Húmedo, frío,
nebuloso, como siempre; el sendero, casi borrado por el bosque, también como
siempre oculta peligros mundanos y mágicos. Ahora, y esto es nuevo, los
helechos están manchados de rocío de sangre. Las gotas rojísimas brillan alegres durante unos momentos antes de oxidarse y tornarse pardas. ¿Te has dado cuenta
cómo salpica la sangre cuando sacudes la espada para limpiarla?
Así se ven los
helechos, pero por acá no hay espadas, ni cuellos. O al menos no debiera
haberlos, están prohibidas en este bosque, aunque no estoy seguro de que todos
hagan caso.
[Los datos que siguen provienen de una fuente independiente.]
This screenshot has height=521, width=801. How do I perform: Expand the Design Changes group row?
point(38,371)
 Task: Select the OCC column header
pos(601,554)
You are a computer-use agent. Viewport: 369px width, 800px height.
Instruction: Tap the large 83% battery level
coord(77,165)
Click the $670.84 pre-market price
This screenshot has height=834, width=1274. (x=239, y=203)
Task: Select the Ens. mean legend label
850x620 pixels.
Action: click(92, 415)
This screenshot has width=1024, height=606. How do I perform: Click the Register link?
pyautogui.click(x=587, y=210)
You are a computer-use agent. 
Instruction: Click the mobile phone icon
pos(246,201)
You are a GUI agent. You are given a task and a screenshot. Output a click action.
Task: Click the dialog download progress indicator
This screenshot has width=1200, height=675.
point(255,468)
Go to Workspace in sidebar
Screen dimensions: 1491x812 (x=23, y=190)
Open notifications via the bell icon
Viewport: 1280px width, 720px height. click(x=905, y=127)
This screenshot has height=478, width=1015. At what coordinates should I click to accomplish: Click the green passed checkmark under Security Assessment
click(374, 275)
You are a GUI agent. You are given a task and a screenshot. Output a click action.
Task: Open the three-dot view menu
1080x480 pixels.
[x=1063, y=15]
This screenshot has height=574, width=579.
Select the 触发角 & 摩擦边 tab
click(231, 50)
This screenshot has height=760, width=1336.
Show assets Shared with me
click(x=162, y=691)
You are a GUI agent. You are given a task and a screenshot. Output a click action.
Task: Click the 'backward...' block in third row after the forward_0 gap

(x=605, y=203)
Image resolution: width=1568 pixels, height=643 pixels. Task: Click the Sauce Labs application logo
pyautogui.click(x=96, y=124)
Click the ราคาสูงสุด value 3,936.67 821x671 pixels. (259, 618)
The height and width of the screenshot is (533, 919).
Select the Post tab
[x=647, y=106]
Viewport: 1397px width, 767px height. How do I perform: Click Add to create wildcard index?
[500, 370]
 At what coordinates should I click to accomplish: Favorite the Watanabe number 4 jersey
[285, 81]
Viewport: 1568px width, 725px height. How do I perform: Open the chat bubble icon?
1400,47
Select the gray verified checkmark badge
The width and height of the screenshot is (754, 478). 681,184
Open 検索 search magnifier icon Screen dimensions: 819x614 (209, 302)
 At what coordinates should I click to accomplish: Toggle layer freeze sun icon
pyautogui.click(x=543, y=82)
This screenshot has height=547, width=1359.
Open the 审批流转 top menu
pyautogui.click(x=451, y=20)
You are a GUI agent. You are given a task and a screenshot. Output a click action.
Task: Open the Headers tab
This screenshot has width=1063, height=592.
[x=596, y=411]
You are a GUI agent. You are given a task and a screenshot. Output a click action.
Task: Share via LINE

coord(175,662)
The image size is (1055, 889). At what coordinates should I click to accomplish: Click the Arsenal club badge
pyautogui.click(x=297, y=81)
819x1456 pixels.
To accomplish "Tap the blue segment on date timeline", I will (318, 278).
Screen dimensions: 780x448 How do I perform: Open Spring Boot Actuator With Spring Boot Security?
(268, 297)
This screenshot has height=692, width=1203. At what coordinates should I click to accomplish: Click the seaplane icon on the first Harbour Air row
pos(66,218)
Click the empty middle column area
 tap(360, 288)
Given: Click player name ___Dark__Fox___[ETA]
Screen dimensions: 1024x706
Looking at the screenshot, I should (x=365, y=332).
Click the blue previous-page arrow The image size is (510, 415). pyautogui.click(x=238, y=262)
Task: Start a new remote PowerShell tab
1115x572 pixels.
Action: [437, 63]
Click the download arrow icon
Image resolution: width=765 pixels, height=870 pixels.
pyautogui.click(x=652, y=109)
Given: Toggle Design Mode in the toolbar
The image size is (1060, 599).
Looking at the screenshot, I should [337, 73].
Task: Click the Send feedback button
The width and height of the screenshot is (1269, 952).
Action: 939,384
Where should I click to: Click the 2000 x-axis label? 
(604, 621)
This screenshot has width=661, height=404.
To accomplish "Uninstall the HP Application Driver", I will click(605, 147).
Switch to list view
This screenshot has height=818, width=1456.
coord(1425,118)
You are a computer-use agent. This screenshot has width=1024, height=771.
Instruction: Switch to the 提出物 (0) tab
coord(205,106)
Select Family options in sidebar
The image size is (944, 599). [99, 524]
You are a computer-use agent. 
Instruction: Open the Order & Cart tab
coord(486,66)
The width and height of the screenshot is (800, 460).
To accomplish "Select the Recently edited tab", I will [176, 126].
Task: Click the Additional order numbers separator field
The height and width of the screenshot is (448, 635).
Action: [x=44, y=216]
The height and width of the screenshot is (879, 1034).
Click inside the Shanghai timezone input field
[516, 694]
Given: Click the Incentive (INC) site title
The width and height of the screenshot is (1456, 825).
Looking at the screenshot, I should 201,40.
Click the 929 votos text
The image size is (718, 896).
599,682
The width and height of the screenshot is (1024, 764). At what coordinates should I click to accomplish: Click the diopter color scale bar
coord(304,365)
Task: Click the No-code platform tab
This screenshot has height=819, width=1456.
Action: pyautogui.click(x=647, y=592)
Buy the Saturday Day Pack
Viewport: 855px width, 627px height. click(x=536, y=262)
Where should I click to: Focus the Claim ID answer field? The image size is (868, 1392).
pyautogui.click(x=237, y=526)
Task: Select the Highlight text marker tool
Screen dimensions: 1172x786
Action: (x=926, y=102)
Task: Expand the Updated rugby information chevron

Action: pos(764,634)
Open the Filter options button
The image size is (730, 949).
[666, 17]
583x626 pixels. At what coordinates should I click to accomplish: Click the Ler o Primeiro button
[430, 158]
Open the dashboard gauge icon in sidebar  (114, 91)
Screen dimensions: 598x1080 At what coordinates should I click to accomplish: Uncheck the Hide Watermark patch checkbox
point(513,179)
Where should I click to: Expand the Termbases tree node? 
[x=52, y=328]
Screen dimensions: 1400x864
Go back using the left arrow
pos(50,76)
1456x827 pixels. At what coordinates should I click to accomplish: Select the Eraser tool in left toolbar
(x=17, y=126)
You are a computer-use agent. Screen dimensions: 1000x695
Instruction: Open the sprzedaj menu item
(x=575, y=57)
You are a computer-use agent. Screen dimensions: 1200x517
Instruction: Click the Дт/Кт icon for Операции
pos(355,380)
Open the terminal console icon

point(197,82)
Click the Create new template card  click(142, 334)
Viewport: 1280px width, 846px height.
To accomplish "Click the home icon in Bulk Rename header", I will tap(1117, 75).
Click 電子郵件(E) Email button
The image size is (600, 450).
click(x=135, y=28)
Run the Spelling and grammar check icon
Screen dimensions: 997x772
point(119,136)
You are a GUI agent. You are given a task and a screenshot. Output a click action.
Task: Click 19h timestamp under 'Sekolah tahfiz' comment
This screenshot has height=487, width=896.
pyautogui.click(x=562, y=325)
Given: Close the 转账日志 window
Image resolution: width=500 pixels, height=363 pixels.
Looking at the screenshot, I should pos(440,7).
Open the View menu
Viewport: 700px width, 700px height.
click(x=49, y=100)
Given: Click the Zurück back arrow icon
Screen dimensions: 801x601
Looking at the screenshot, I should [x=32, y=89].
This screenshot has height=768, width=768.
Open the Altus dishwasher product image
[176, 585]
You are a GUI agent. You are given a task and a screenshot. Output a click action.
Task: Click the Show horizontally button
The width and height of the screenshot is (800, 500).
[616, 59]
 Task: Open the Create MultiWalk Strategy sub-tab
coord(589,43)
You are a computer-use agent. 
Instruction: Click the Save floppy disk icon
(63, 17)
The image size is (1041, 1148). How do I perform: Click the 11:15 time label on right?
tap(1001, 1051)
Yo mismo desafío
el tabú y, escondido en mi espalda, llevo un cuchillo largo, casi tanto como
una espada pequeña, y casi tan mortífero. Difícilmente sobreviviría algún
ladrón o lagarto si me atacaran; ahora que si la amenaza fuera de otro tipo, no
estoy seguro de qué pasaría.
Como con las
arañas, que se meten en tu mente y empiezan a horadar madrigueras y rellenarlas
de seda para poner sus huevecillos. En los huecos empiezan a crecer, además de
nuevas arañas, el temor, la frustración y la ira. El recuerdo de la mirada de
desprecio de aquella amante que no olvidas, la forma en que tu madre prefirió a
tu hermano al momento de repartir el pan, la manera en que tus amigos
murmuraban de ti a tus espaldas...
Cuando las arañas
te atacan, no te das cuenta de inmediato, sino cuando tomas el hacha y
destrozas los cuerpos de esa amante, de la madre y tus hermanos, de tus amigos,
que te saludan al regresar al pueblo y no puedes recordar porqué los mataste y
solo te queda el cansancio en los brazos de tanto cortar y su sangre se mete en
tus ojos. Si tienes suerte, tal vez te mates también a ti mismo; si no,
seguramente los jefes de la aldea te exiliaran a las islas de ceniza y viento de sal y nieve, donde vagarás
por la eternidad preguntándote por qué mataste a quienes querías.
Las arañas no son
lo peor. También puedes encontrarte con el lagarto escamoso que te empezará a
susurrar, sin que lo veas, la necesidad de irte quitando la ropa y dormir
desnudo bajo los árboles milenarios, para que en la noche, bajen las hadas de
dientes de acero y se alimenten con tu cuerpo cuidando de que tu muerte sea
lenta y muy dolorosa.
Los árboles
también susurran, en un idioma que no se entiende mucho, pero intuyes que
hablan de un tiempo sin gente habitado por osos gigantescos y dragones, donde la
luna de sangre iba preparando la historia de incontables dinastías de esforzadas
personas que jamás lograrían cumplir sus anhelos, y piensas que están hablando
de ti mismo, de quienes te precedieron y quienes te seguirán.
Casi desde el
final del camino ves tu aldea; esperas poder encontrar un poco de calor y
compañía allí. Un poco de guisado y una cama tibia y compartida, pero la villa
está oscura y fría, con la marca de la muerte, y te das cuenta de dónde salió
la sangre de los helechos del camino; también, empiezas a sospechar quién limpió allí su espada.